# Text shown
Here is the decision flow as a small state diagram you can run in your head:

stateDiagram-v2 [*] --> ReadRequirement ReadRequirement --> DescribesAnAction: Does it describe<br/>WHAT the system does? DescribesAnAction --> Functional: Yes — it's a capability DescribesAnAction --> DescribesQuality: No — it constrains<br/>HOW WELL DescribesQuality --> NonFunctional: Has a measurable bar<br/>(ms, %, $, "securely") Functional --> [*] NonFunctional --> [*]

One trap to watch for: a single sentence can contain both. "The user can search products and results must return in under 200 ms" packs an FR ("search products") and an NFR ("under 200 ms") into one line. When you spot this, split it — write the feature as one requirement and the performance bar as a separate, clearly-labeled NFR. Mixing them makes both harder to test and track.

7. The common NFR families¶

NFRs are not a random grab-bag. They cluster into recognizable families. Knowing the families means that when someone hands you a feature, you can systematically ask "what's the bar here?" for each one. These eight cover the vast majority of what you'll meet early in your career.

NFR family	The question it answers	Concrete chat-app example	How you'd measure it
Performance / latency	How fast does a single operation feel?	A message reaches the recipient in < 500 ms	p50 / p95 / p99 latency in milliseconds
Scalability	Can it handle growth in users or data?	Goes from 1M to 50M users without a redesign	Throughput (msgs/sec) vs. cost as load grows
Availability	What fraction of the time is it up?	Up 99.95% (≈4.4 h/year of downtime)	Uptime % over a month; error rate
Reliability	Does it behave correctly and not lose data?	A sent message is never silently dropped	Data-loss incidents; mean time between failures
Security	Is data protected from bad actors?	Messages end-to-end encrypted; auth required	Pen-test results; encryption coverage
Maintainability	How easy is it to change safely?	A new dev ships a fix in their first week	Time-to-onboard; deploy frequency; test coverage
Observability	Can we see what's happening inside?	On-call can find why messages are slow in minutes	Logs/metrics/traces coverage; MTTR
Cost	Is it affordable to run?	Stays under $0.001 per active user per month	$ per user / per request / per GB stored

A few clarifications juniors often need:

Latency vs. throughput. Latency is how long one request takes (500 ms per message). Throughput is how many requests per second the system handles (100,000 messages/sec). A system can have great latency for one user but terrible throughput under a crowd — they are different bars and you usually need both.

# Objectives
- 1) According to the requirements text, what uptime percentage does the chat-app availability example set as its target?
- 2) Retype the passage from the requirements text starting with "Here is the" and going on through "test and track.".

# Source material
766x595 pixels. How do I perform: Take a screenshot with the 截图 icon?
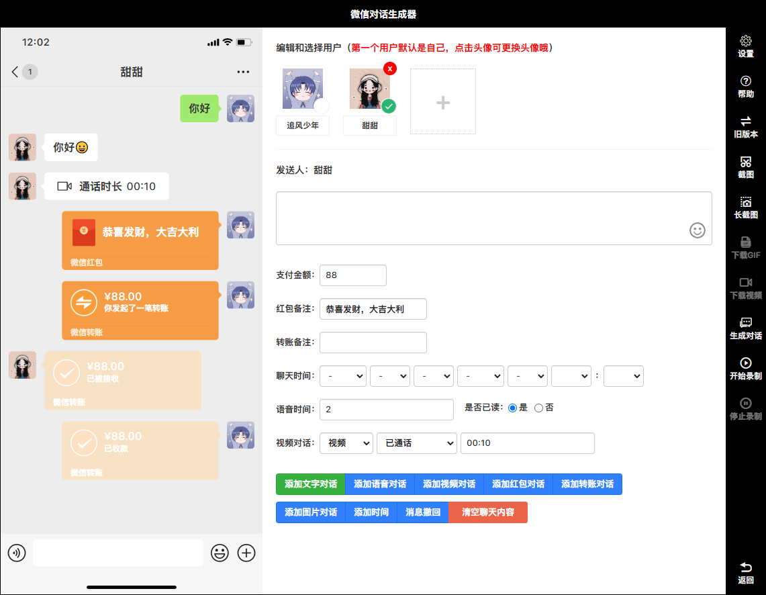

# Answers to the problems
- 1) 99.95%

- 2)
Here is the decision flow as a small state diagram you can run in your head:

stateDiagram-v2 [*] --> ReadRequirement ReadRequirement --> DescribesAnAction: Does it describe<br/>WHAT the system does? DescribesAnAction --> Functional: Yes — it's a capability DescribesAnAction --> DescribesQuality: No — it constrains<br/>HOW WELL DescribesQuality --> NonFunctional: Has a measurable bar<br/>(ms, %, $, "securely") Functional --> [*] NonFunctional --> [*]

One trap to watch for: a single sentence can contain both. "The user can search products and results must return in under 200 ms" packs an FR ("search products") and an NFR ("under 200 ms") into one line. When you spot this, split it — write the feature as one requirement and the performance bar as a separate, clearly-labeled NFR. Mixing them makes both harder to test and track.